Blog

Sex. Do I have your attention yet?

I read Elaine Blair’s review of Daniel Bergner’s book on female sexuality entitled “What Do Women Want?” from the Sunday book review in the New York Times. Bergner’s book explores women and contemporary sex research, especially the notion that women have less of a sex drive than men, through interviews and data analysis from a variety of sources. His research concludes that there has been a marked shift in attitudes towards women’s sexuality over the last few years.

Where did the well-accepted, and now aging, notion that men are the ones with all the sex drive come from? Blair claims evolutionary psychologists of the past spread the idea, through the male lens, since they were men. It wasn’t ladylike to want to have sex. It was primal. Women are more refined and delicate. Men initiate out of raw need. Women associate it with intimacy and need sex is for reproduction. Yet somewhere between the rise of women’s social and economic individualism and power and the mainstream acceptance of popular television series such as Sex and the City and Girls, many exasperating sex myths and gender stereotypes are being questioned today.

Both women and men can want sex for many reasons.
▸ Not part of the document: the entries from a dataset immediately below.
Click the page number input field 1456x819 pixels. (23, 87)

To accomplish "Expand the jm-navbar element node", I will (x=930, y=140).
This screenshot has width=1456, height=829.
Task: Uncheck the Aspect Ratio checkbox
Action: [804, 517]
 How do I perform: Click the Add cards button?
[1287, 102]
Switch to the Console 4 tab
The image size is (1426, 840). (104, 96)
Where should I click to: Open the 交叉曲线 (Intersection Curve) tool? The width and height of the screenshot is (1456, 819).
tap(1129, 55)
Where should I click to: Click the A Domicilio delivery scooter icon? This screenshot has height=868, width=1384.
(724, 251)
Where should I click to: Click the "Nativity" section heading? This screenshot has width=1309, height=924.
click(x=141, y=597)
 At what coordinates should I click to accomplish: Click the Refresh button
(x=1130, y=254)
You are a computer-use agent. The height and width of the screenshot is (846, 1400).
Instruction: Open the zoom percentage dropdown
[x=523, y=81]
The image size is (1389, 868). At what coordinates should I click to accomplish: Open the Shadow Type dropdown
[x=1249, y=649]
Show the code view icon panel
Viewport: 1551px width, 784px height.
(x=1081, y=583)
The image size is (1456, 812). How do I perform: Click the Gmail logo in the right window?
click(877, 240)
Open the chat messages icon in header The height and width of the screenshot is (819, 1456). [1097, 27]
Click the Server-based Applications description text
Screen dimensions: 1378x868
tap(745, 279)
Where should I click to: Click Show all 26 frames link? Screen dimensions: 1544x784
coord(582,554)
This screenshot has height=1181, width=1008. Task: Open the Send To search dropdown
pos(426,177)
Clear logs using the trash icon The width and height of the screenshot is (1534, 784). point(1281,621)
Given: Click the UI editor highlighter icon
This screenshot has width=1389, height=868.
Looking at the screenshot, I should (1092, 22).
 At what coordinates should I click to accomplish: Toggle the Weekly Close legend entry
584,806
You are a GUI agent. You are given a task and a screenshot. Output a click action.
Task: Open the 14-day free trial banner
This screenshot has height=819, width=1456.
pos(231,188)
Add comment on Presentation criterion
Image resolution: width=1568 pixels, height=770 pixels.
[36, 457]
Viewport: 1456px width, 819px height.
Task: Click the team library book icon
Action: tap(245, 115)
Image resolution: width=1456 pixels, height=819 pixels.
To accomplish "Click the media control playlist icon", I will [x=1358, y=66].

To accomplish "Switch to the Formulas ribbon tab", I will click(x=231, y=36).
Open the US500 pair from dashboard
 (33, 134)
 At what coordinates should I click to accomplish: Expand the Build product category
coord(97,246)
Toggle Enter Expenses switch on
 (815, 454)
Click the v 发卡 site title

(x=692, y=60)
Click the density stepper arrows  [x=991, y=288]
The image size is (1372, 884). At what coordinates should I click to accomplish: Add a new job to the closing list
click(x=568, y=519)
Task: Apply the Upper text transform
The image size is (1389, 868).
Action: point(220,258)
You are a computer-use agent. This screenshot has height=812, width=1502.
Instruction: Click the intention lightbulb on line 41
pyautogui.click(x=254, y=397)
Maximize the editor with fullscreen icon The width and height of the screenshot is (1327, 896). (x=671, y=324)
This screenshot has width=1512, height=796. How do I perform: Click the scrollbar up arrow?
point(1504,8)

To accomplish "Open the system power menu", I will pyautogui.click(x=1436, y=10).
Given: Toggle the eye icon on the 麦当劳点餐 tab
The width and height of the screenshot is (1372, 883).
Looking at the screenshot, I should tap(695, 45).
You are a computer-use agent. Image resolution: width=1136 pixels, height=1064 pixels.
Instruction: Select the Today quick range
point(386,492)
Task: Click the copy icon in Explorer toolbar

Women especially should be comfortable discussing sex with their partners, friends, and doctors. Women should not be afraid to speak their minds and be honest with themselves about anything sexually. From your own anatomical questions to your own personal desires, our society needs to get rid of any leftover puritanical thoughts that chastise female sexuality as deviant and strange. To broaden this lens, society must remember that sex and sexuality is unique for each person based on their history with it, their attitudes towards it, how they interact with it and what they expect from it. With the increasing study of women’s sexuality though an objective lens, maybe we will find that the old notions of sexual roles are void, and I suspect that all will greatly benefit from it.